── Source ──

Alex is Sprintlaw’s co-founder and principal lawyer. Alex previously worked at a top-tier firm as a lawyer specialising in technology and media contracts, and founded a digital agency which he sold in 2015.
If you run an online shop, a service business with online checkout, or even a brick-and-mortar retail store, you’ve probably seen a growing expectation from customers: flexible payment options at the point of sale.
Buy now, pay later (BNPL) can help increase conversion rates and average order value - but it also sits right at the intersection of consumer protection, credit, advertising, and data privacy.
That’s why BNPL regulation is a hot topic in the UK right now. The government has been moving towards bringing BNPL products into the UK’s financial regulatory perimeter, which means more compliance obligations and (for some businesses) potentially new authorisation requirements.
Below, we break down what upcoming BNPL regulation in the UK could mean for your business, what to look out for, and how to start getting your legal foundations in place now - so you’re protected from day one.
What Is BNPL (And Why Does BNPL Regulation Matter For Small Businesses?)
BNPL is a form of short-term credit that allows a customer to split the cost of a purchase into instalments (often interest-free if paid on time). In practice, BNPL is usually offered at checkout through a third-party provider.
From a small business perspective, the appeal is clear:
- Customers can buy sooner (without needing to save up).
- Basket sizes can increase (because upfront affordability feels higher).
- You may get paid upfront by the BNPL provider while they collect instalments from the customer (depending on your arrangement).
But there’s a flip side. Because BNPL is credit, it can create risks if customers don’t fully understand the commitment or if affordability checks aren’t done properly. Regulators have been increasingly concerned about issues like:
- customers taking on multiple BNPL debts across different providers;
- poor visibility of missed payment charges;
- aggressive or unclear advertising (especially online and on social media);
- inconsistent complaint handling and consumer protections.
So, while BNPL might feel like “just another payment method”, BNPL regulations are ultimately about ensuring customers are treated fairly - and that businesses in the BNPL chain (including merchants) know their responsibilities.
What’s Changing With BNPL Regulation In The UK?
In the UK, many mainstream BNPL products have historically sat outside full FCA regulation because of exemptions in the consumer credit regime. The direction of travel now is to bring more BNPL into the regulated space, meaning BNPL agreements may be treated more like other regulated consumer credit products.
It’s important to note that the precise details, scope (including which products are caught), and timelines can change as HM Treasury and the FCA finalise the framework. That said, the key areas businesses should expect from BNPL regulation reforms in the UK include:
1. More FCA Oversight Of BNPL Products
If and when a BNPL product becomes regulated, the provider offering the credit will generally need to comply with FCA rules (for example, rules on treating customers fairly, disclosures, and handling complaints). This can also have knock-on effects for merchants, particularly around how BNPL is presented at checkout and in ads.
2. Stronger Customer Disclosures And Transparent Terms
Expect tighter expectations around what customers must be told before entering into a BNPL agreement. Even if the provider owns the credit terms, your checkout flow, product pages, and marketing materials can still create compliance risk if they’re misleading or omit important information.

───
── Provided data ──

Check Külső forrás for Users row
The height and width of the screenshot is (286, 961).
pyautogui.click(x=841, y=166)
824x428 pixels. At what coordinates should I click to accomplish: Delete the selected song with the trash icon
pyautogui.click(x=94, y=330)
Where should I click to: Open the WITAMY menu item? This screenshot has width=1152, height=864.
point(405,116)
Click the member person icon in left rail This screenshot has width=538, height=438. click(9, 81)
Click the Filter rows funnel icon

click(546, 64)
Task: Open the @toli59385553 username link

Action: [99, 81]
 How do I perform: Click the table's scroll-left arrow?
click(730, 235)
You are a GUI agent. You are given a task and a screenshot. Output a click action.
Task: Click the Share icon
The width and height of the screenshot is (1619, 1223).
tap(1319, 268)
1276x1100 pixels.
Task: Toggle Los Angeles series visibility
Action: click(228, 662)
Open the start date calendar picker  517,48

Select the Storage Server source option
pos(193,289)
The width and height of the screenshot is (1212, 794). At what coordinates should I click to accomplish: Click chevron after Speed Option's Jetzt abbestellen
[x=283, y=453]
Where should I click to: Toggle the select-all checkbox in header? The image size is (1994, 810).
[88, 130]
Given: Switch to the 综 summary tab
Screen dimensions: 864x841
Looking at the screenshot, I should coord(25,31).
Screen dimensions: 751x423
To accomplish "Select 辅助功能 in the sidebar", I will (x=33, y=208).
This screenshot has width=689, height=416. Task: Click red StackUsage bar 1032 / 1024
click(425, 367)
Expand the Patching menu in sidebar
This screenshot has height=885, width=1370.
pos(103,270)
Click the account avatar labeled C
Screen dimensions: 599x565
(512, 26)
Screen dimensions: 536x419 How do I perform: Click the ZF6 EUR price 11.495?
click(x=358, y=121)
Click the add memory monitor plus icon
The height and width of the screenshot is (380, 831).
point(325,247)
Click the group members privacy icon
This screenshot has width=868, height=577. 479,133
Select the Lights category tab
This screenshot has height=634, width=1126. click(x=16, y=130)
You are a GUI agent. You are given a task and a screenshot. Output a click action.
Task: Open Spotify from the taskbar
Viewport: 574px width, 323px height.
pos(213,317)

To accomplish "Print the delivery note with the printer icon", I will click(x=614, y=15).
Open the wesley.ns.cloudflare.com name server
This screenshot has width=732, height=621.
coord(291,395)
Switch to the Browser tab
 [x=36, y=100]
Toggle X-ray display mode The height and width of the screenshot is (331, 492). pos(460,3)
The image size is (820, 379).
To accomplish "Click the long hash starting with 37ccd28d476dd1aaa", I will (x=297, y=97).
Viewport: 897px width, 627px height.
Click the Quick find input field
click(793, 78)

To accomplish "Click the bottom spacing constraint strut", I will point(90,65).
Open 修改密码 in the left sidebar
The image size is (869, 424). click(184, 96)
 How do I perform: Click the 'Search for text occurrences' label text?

───

**To-do list:**
- A) From the BNPL regulation article, list every issue it says regulators have been increasingly concerned about.
- B) Repeat the part of the rows that opens with the line containing "I will point(90,65)." and continues through the end of the rows, with both ends included.

**Answers for this exercise:**
- A)
- customers taking on multiple BNPL debts across different providers
- poor visibility of missed payment charges
- aggressive or unclear advertising (especially online and on social media)
- inconsistent complaint handling and consumer protections

- B)
To accomplish "Click the bottom spacing constraint strut", I will point(90,65).
Open 修改密码 in the left sidebar
The image size is (869, 424). click(184, 96)
 How do I perform: Click the 'Search for text occurrences' label text?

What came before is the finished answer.